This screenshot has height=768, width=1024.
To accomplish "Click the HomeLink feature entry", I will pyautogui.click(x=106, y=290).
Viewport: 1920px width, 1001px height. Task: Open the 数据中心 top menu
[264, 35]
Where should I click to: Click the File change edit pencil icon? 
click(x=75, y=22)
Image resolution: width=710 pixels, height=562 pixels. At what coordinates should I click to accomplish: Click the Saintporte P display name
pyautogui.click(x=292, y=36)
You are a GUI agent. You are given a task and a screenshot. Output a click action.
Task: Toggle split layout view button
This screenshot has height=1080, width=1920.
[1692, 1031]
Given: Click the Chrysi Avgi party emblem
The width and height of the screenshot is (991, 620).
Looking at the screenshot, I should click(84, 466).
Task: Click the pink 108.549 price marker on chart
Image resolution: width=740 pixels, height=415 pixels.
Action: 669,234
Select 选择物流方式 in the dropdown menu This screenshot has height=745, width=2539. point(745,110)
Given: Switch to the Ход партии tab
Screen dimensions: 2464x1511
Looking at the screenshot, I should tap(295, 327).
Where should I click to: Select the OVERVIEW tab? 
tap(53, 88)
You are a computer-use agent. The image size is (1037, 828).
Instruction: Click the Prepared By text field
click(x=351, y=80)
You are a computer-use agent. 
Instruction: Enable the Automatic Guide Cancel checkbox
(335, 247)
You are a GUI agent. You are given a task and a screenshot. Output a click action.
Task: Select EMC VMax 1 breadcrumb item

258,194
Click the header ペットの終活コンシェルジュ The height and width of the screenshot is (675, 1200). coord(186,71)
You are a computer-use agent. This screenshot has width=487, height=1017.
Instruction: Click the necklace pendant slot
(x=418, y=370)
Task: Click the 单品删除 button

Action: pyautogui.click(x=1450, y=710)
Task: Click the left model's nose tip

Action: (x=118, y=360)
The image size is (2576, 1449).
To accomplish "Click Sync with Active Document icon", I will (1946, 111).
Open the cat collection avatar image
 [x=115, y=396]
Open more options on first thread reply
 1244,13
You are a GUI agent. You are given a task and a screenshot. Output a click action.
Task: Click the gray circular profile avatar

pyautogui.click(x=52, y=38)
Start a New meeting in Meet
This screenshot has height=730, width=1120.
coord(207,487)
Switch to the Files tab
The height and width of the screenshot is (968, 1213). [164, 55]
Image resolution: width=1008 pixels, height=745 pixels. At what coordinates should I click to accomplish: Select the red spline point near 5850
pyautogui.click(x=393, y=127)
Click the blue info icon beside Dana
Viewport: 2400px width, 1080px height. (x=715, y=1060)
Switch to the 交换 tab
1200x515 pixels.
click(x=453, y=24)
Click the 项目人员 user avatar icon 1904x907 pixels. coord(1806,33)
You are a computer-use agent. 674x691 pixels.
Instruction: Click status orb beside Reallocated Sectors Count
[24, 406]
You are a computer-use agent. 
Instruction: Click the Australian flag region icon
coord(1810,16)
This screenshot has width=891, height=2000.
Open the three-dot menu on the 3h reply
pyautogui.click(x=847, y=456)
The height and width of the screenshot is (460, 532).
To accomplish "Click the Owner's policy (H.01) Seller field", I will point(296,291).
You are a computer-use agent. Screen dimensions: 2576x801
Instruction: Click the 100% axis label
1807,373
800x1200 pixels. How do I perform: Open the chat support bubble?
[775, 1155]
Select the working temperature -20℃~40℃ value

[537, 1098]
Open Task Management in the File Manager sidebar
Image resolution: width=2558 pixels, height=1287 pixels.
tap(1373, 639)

═══

- Task description:
Render every line of the material above as a numbered list, dropping the blank lines.

- The output:
1. This screenshot has height=768, width=1024.
2. To accomplish "Click the HomeLink feature entry", I will pyautogui.click(x=106, y=290).
3. Viewport: 1920px width, 1001px height. Task: Open the 数据中心 top menu
4. [264, 35]
5. Where should I click to: Click the File change edit pencil icon? 
6. click(x=75, y=22)
7. Image resolution: width=710 pixels, height=562 pixels. At what coordinates should I click to accomplish: Click the Saintporte P display name
8. pyautogui.click(x=292, y=36)
9. You are a GUI agent. You are given a task and a screenshot. Output a click action.
10. Task: Toggle split layout view button
11. This screenshot has height=1080, width=1920.
12. [1692, 1031]
13. Given: Click the Chrysi Avgi party emblem
14. The width and height of the screenshot is (991, 620).
15. Looking at the screenshot, I should click(84, 466).
16. Task: Click the pink 108.549 price marker on chart
17. Image resolution: width=740 pixels, height=415 pixels.
18. Action: 669,234
19. Select 选择物流方式 in the dropdown menu This screenshot has height=745, width=2539. point(745,110)
20. Given: Switch to the Ход партии tab
21. Screen dimensions: 2464x1511
22. Looking at the screenshot, I should tap(295, 327).
23. Where should I click to: Select the OVERVIEW tab? 
24. tap(53, 88)
25. You are a computer-use agent. The image size is (1037, 828).
26. Instruction: Click the Prepared By text field
27. click(x=351, y=80)
28. You are a computer-use agent. 
29. Instruction: Enable the Automatic Guide Cancel checkbox
30. (335, 247)
31. You are a GUI agent. You are given a task and a screenshot. Output a click action.
32. Task: Select EMC VMax 1 breadcrumb item
33. 258,194
34. Click the header ペットの終活コンシェルジュ The height and width of the screenshot is (675, 1200). coord(186,71)
35. You are a computer-use agent. This screenshot has width=487, height=1017.
36. Instruction: Click the necklace pendant slot
37. (x=418, y=370)
38. Task: Click the 单品删除 button
39. Action: pyautogui.click(x=1450, y=710)
40. Task: Click the left model's nose tip
41. Action: (x=118, y=360)
42. The image size is (2576, 1449).
43. To accomplish "Click Sync with Active Document icon", I will (1946, 111).
44. Open the cat collection avatar image
45.  [x=115, y=396]
46. Open more options on first thread reply
47.  1244,13
48. You are a GUI agent. You are given a task and a screenshot. Output a click action.
49. Task: Click the gray circular profile avatar
50. pyautogui.click(x=52, y=38)
51. Start a New meeting in Meet
52. This screenshot has height=730, width=1120.
53. coord(207,487)
54. Switch to the Files tab
55. The height and width of the screenshot is (968, 1213). [164, 55]
56. Image resolution: width=1008 pixels, height=745 pixels. At what coordinates should I click to accomplish: Select the red spline point near 5850
57. pyautogui.click(x=393, y=127)
58. Click the blue info icon beside Dana
59. Viewport: 2400px width, 1080px height. (x=715, y=1060)
60. Switch to the 交换 tab
61. 1200x515 pixels.
62. click(x=453, y=24)
63. Click the 项目人员 user avatar icon 1904x907 pixels. coord(1806,33)
64. You are a computer-use agent. 674x691 pixels.
65. Instruction: Click status orb beside Reallocated Sectors Count
66. [24, 406]
67. You are a computer-use agent. 
68. Instruction: Click the Australian flag region icon
69. coord(1810,16)
70. This screenshot has width=891, height=2000.
71. Open the three-dot menu on the 3h reply
72. pyautogui.click(x=847, y=456)
73. The height and width of the screenshot is (460, 532).
74. To accomplish "Click the Owner's policy (H.01) Seller field", I will point(296,291).
75. You are a computer-use agent. Screen dimensions: 2576x801
76. Instruction: Click the 100% axis label
77. 1807,373
78. 800x1200 pixels. How do I perform: Open the chat support bubble?
79. [775, 1155]
80. Select the working temperature -20℃~40℃ value
81. [537, 1098]
82. Open Task Management in the File Manager sidebar
83. Image resolution: width=2558 pixels, height=1287 pixels.
84. tap(1373, 639)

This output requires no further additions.